_What the exercise asks:_ Which lines of the data include the string "with"? List them all.

_Records for the task:_
__________
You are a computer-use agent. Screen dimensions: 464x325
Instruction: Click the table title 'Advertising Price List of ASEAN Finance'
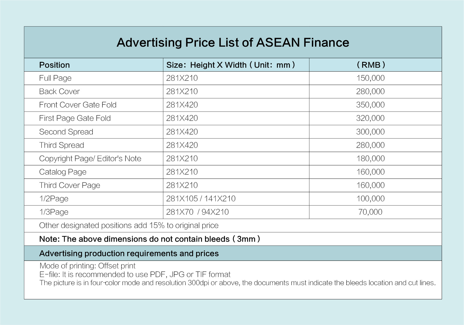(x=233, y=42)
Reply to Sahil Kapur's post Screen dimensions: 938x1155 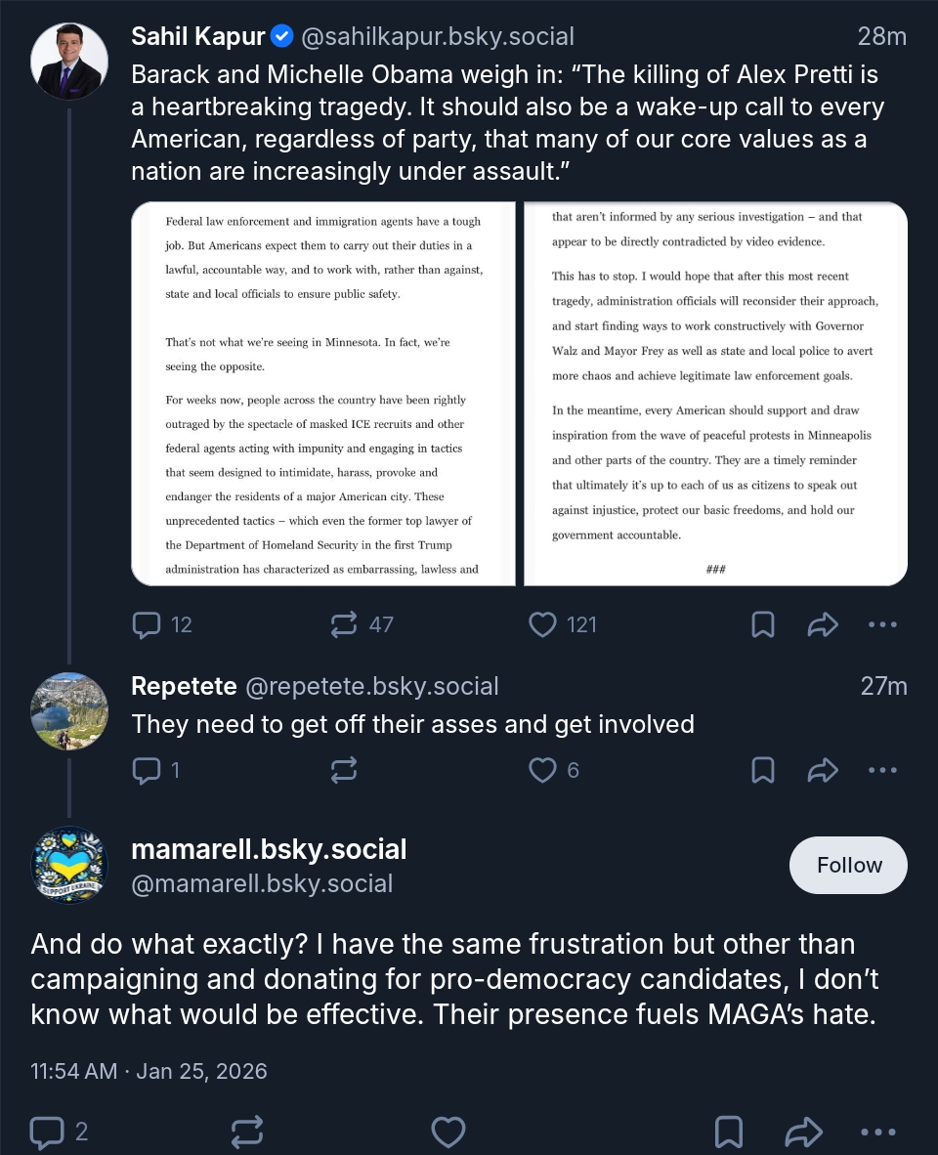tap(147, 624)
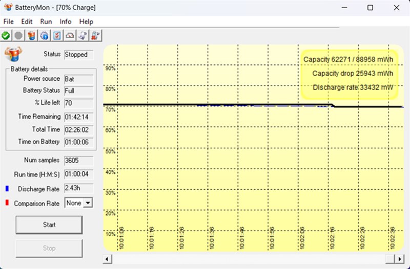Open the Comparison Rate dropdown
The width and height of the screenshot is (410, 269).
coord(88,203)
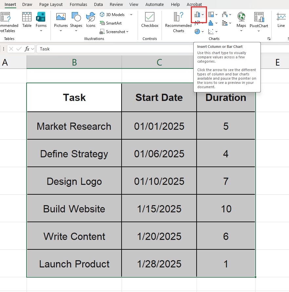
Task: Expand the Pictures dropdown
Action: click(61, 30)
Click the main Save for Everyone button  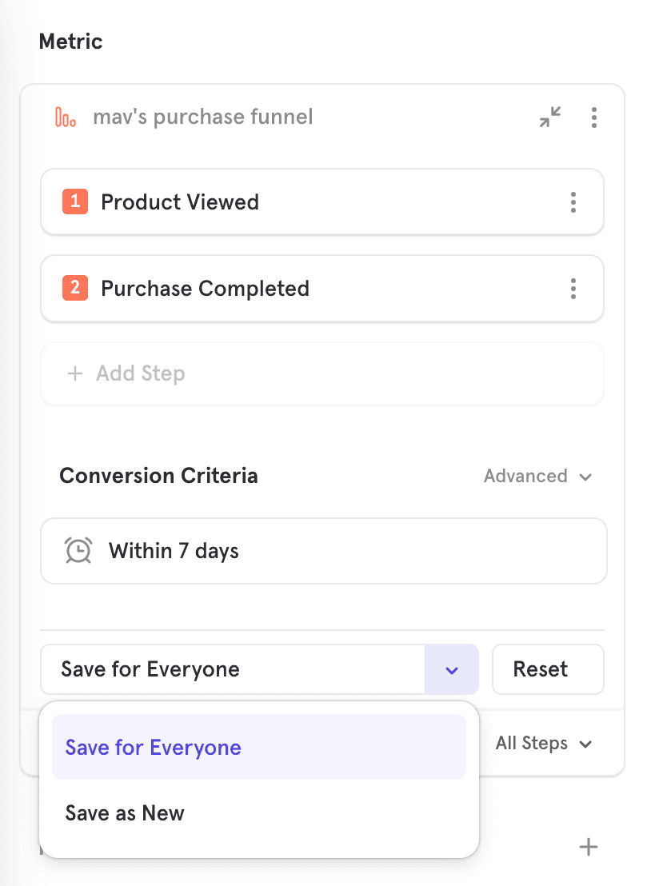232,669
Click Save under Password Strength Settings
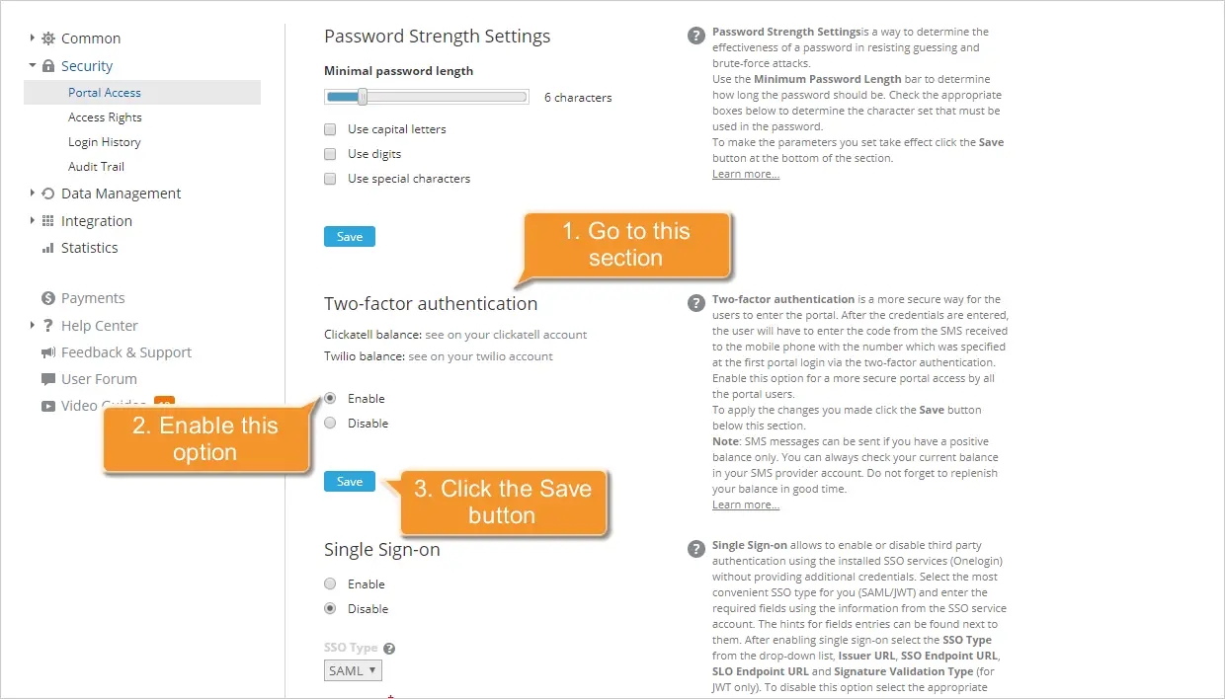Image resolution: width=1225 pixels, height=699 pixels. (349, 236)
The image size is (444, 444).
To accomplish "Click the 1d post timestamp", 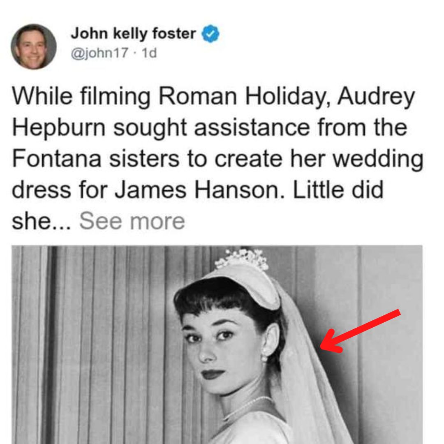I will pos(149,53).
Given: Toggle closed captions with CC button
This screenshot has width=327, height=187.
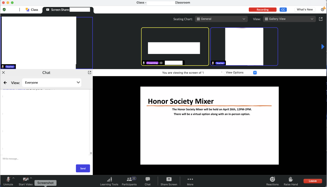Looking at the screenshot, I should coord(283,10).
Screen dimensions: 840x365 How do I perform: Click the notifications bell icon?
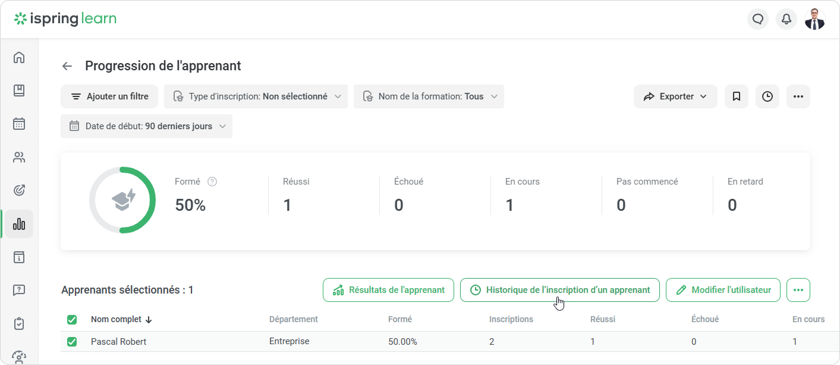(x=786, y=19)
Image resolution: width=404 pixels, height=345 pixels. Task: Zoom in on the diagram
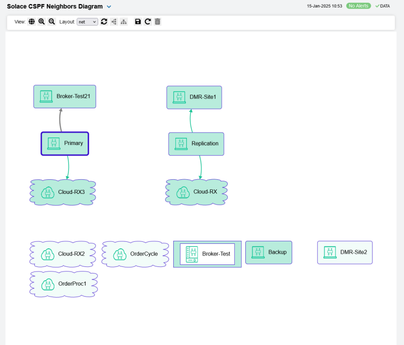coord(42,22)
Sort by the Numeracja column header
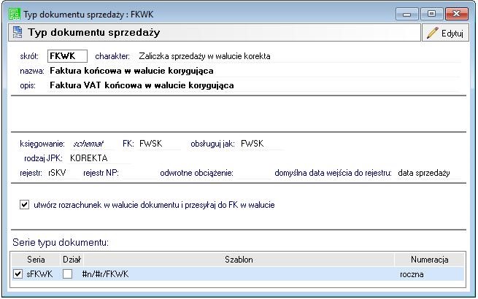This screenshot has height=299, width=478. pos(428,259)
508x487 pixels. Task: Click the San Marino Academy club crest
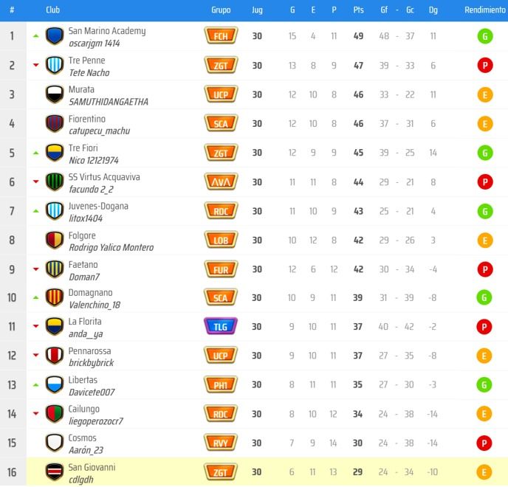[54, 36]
__________
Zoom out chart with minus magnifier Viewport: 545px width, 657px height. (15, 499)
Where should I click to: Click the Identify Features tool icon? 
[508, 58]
__________
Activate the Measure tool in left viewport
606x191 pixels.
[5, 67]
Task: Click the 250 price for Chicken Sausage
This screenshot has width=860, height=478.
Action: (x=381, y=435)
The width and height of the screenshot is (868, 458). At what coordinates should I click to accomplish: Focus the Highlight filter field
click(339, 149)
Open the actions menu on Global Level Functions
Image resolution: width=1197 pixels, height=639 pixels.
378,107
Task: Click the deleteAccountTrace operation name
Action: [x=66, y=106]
__________
_Result:_
Given: Toggle closed captions with CC button
Zoom out chart with minus magnifier Viewport: 545px width, 657px height. (15, 499)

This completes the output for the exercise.